Мы вообще немногое знаем об интимной жизни Фонвизина, которой, впрочем, и полагается быть скрытой от посторонних глаз. В своей всенародной исповеди он и откровенен и уклончив одновременно, что понятно: исповедь существует, чтобы на ней каялись, но не все скажешь прилюдно.
«В университете, — возвращался Денис Иванович к юношеским своим годам, — был тогда книгопродавец, который услышал от моих учителей, что я способен переводить книги. Сей книгопродавец предложил мне переводить Голберговы басни; за труды обещал чужестранных книг на пятьдесят рублей. Сие подало мне надежду иметь со временем нужные книги за одни мои труды. Книгопродавец сдержал слово и книги на условленные деньги мне отдал. Но какие книги! Он, видя меня в летах бурных страстей, отобрал для меня целое собрание книг соблазнительных, украшенных скверными эстампами, кои развратили мое воображение и возмутили душу мою.
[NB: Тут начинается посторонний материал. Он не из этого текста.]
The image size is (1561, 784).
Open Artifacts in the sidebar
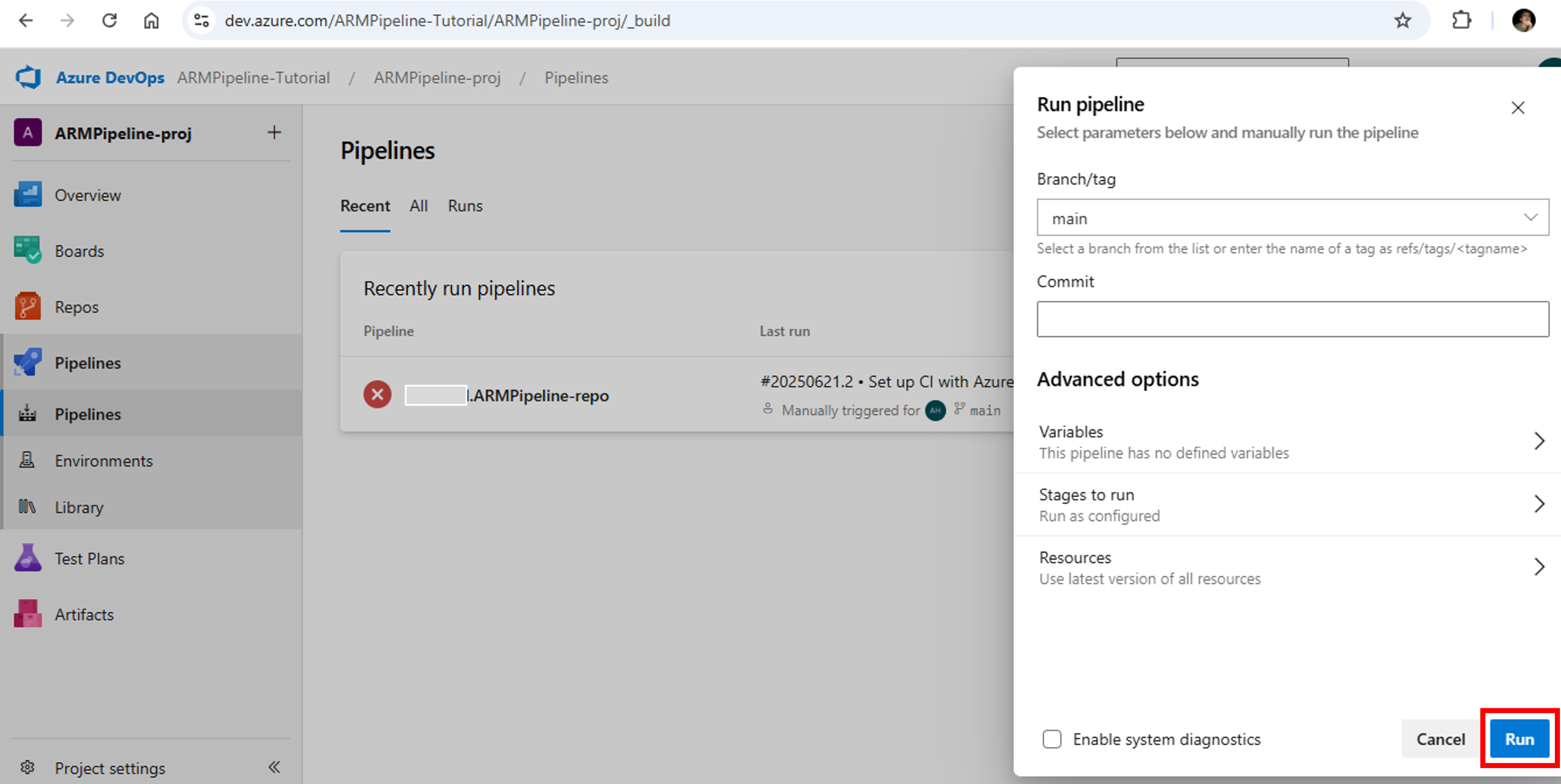(x=84, y=614)
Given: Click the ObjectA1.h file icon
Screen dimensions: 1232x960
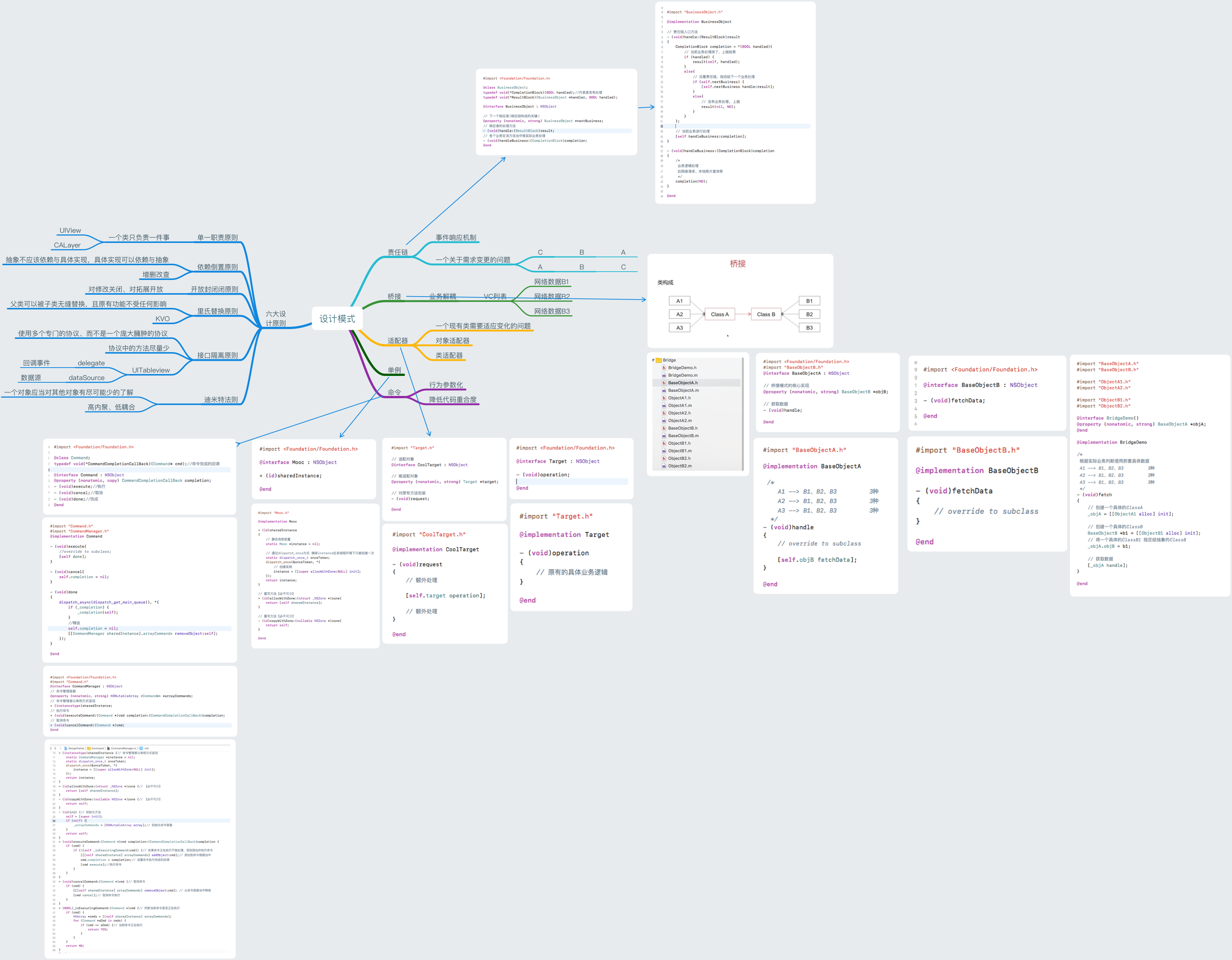Looking at the screenshot, I should [664, 398].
И кто знает, не от сего ли времени началась скапливаться та болезнь, которою я столько лет стражду?»
И, воззвав патетически к тем, кто обязан надзирать над поведением юношества, не повторять дурных поступков книгопродавца и его собственного непримерного опыта, Фонвизин продолжает свое повествование. Надо сказать, не без игривости, не слишком приличествующей покаянию, — едкий юмор не оставляет полумертвеца:
«Узнав в теории все то, что мне знать было еще рано, искал я жадно случая теоретические мои знания привесть в практику. К сему показалась мне годною одна девушка, о которой можно сказать: толста, толста! проста, проста! Она имела мать, которую ближние и дальние, словом, целая Москва признала и огласила набитою дурою. Я привязался к ней, и сей привязанности была причиною одна разность полов: ибо в другое влюбиться было не во что. Умом была она в матушку; я начал к ней ездить, казал ей книги мои, изъяснял эстампы, и она в теории получила равное со мною просвещение. Желал бы я преподать ей и физические эксперименты, но не было удобности: ибо двери в доме матушки ее, будучи сделаны национальными художниками, ни одна не только не затворялась, но и не притворялась».
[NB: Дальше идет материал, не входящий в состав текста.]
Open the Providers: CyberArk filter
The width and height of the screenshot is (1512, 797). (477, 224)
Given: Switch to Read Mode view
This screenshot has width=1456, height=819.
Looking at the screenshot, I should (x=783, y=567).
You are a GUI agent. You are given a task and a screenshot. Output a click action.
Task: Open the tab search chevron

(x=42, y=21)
Были, стало быть, по Митрофановой терминологии, покамест существительными.
«Я пользовался маленькими вольностями, но как она мне уже надоела, то часто вызывали мы к нам матушку ее от скуки для поговорки, которая, признаю грех мой, послужила мне подлинником к сочинению Бригадиршиной роли; по крайней мере из всего моего приключения родилась роль Бригадирши. Все сие повествование доказывает, что я тогда не имел истинного понятия ни о тяжести греха, ни об истинной чести, ни о добром поведении… Остеречь меня было некому, и вступление мое в юношеский возраст было, так сказать, вступление в пороки».
Немного рассказано, да и приключение это всего только обычное пробуждение юношеской чувственности; как можно от этого погрязнуть в грехе и даже расстроить здоровье — решительно не ясно. Фонвизин уклоняется от самообнажения в духе Руссо, хотя и взывает к его тени в начале своего «Чистосердечного признания», и если что невольно откровенно в его исповеди, так это гривуазная и, не станем скрывать, циническая интонация в суждениях о женщине, так и не истребленная до самой смерти его.